Надо доложить командующему и уточнить в Москве.
— Но мне приказано, — попробовал возмутиться Суэтин, — мне приказано, не теряя времени…
— Придется потерять, — оборвала его Белозерцева. — Командующий фронтом разберется, а пока отдыхайте, товарищ Суэтин. Я уверена, что здесь вашим способностям найдется лучшее применение.
Вскоре выяснилось, что Суэтин действительно получил вполне определенные указания, и они исходили с самого верха.
— Да, крепкий орешек, — сокрушался Хрущев, — нашими щипцами его не расколоть. Звони на Лубянку, Катя, — подтолкнул он Белозерцеву по-свойски, под бок. — Если ты там не договоришься, — кто договорится? Лаврентий-то тебя послушает? — он как-то двусмысленно усмехнулся.
— Оставь эти пошлости, Никита, — поморщилась Катерина Алексеевна. — У Лаврентия и помоложе меня найдутся, за кем увиваться. Целый Большой театр под боком. Да еще консерватория.

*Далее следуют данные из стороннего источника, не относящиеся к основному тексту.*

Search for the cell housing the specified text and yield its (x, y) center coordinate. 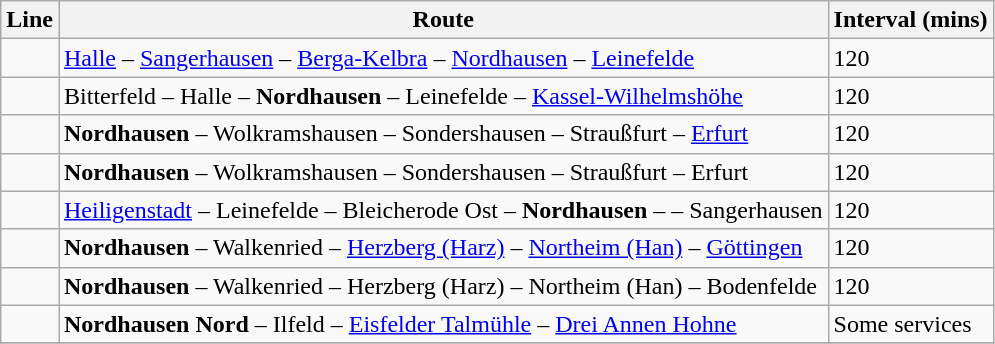
Nordhausen – Walkenried – Herzberg (Harz) – Northeim (Han) – Bodenfelde (443, 286)
Heiligenstadt – Leinefelde – Bleicherode Ost – Nordhausen – – Sangerhausen (443, 210)
Route (443, 20)
Bitterfeld – Halle – Nordhausen – Leinefelde – Kassel-Wilhelmshöhe (443, 96)
Halle – Sangerhausen – Berga-Kelbra – Nordhausen – Leinefelde (443, 58)
Line (30, 20)
Some services (910, 324)
Nordhausen – Walkenried – Herzberg (Harz) – Northeim (Han) – Göttingen (443, 248)
Nordhausen Nord – Ilfeld – Eisfelder Talmühle – Drei Annen Hohne (443, 324)
Interval (mins) (910, 20)
Capture the cell that displays the provided text and extract its (x, y) central coordinate. 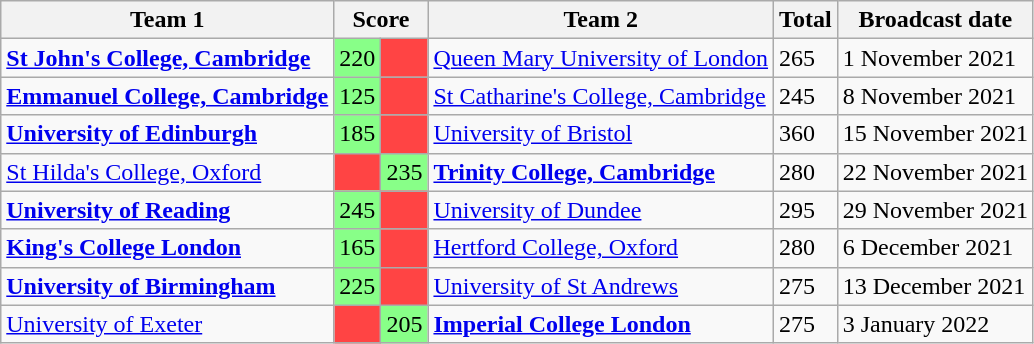
205 (404, 324)
University of Dundee (601, 210)
235 (404, 172)
Emmanuel College, Cambridge (168, 96)
15 November 2021 (935, 134)
Imperial College London (601, 324)
St John's College, Cambridge (168, 58)
Score (381, 20)
220 (358, 58)
295 (806, 210)
St Catharine's College, Cambridge (601, 96)
University of Reading (168, 210)
125 (358, 96)
University of St Andrews (601, 286)
Total (806, 20)
13 December 2021 (935, 286)
Queen Mary University of London (601, 58)
University of Exeter (168, 324)
360 (806, 134)
1 November 2021 (935, 58)
225 (358, 286)
3 January 2022 (935, 324)
165 (358, 248)
6 December 2021 (935, 248)
29 November 2021 (935, 210)
8 November 2021 (935, 96)
Trinity College, Cambridge (601, 172)
Hertford College, Oxford (601, 248)
University of Edinburgh (168, 134)
Broadcast date (935, 20)
University of Birmingham (168, 286)
265 (806, 58)
185 (358, 134)
22 November 2021 (935, 172)
St Hilda's College, Oxford (168, 172)
University of Bristol (601, 134)
Team 1 (168, 20)
King's College London (168, 248)
Team 2 (601, 20)
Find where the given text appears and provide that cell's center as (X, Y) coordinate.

— А я вовсе не то имел в виду, — запротестовал Хрущев. — Я говорю о твоих прошлых заслугах. НКВД должно о них помнить. Насколько я знаю, лично «хозяин»…
— Вот именно, — Белозерцева оборвала его жестом, — «хозяин» только и может воздействовать на них. А мои заслуги, Никита, все равно что салфетка в ресторане, вытерлись да выбросили — и весь сказ. Я еду к Рокоссовскому, — она встала. — У него прямая связь…

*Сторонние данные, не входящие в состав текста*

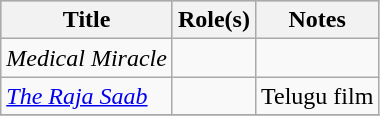
The Raja Saab (87, 96)
Telugu film (316, 96)
Title (87, 20)
Role(s) (214, 20)
Medical Miracle (87, 58)
Notes (316, 20)
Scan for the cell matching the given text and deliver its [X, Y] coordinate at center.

Ожидание было долгим и тяжелым. Допросы отменили. Как допрашивать, если вот-вот чуть не весь немецкий генералитет поставят к стенке? Шумилов напряженно мерил шагами пространство кабинета. Наконец ближе к вечеру из штаба фронта сообщили — расстрел отменяется.
Узнав об этом, Хрущев не выдержал:
— Как тебе это удалось, Катя? — кинулся он к Белозерцевой, едва она появилась. — Неужели все-таки через Лаврентия? Или… — он как-то нелепо, желая, чтобы никто не заметил, указал пальцем, — хотел вверх, а получилось — в окно. Но Катерина Алексеевна хорошо поняла его.
— Вот именно, «или», — усмехнулась она. — Что и каким образом — тебе, Никита, знать незачем. Ты должен знать ровно столько, сколько положено. И ничего больше. А Лаврентий, — она безнадежно махнула рукой, — это хитрый лис, умеет подладиться, словно ничего подобного и не приказывал.
Белозерцева вышла на крыльцо. Присев на ступени, закурила папиросу.
— Катерина Алексеевна, вы простудитесь, холодает уже, — заметила Лиза озабоченно. Выйдя следом, она набросила Белозерцевой на плечи полушубок.
— Ничего, я крепкая, — ответила та как-то сдавленно, обернувшись. Лиза с удивлением увидела, что в глазах у нее стояли слезы.
— У вас будут неприятности в Москве? — высказала она предположение.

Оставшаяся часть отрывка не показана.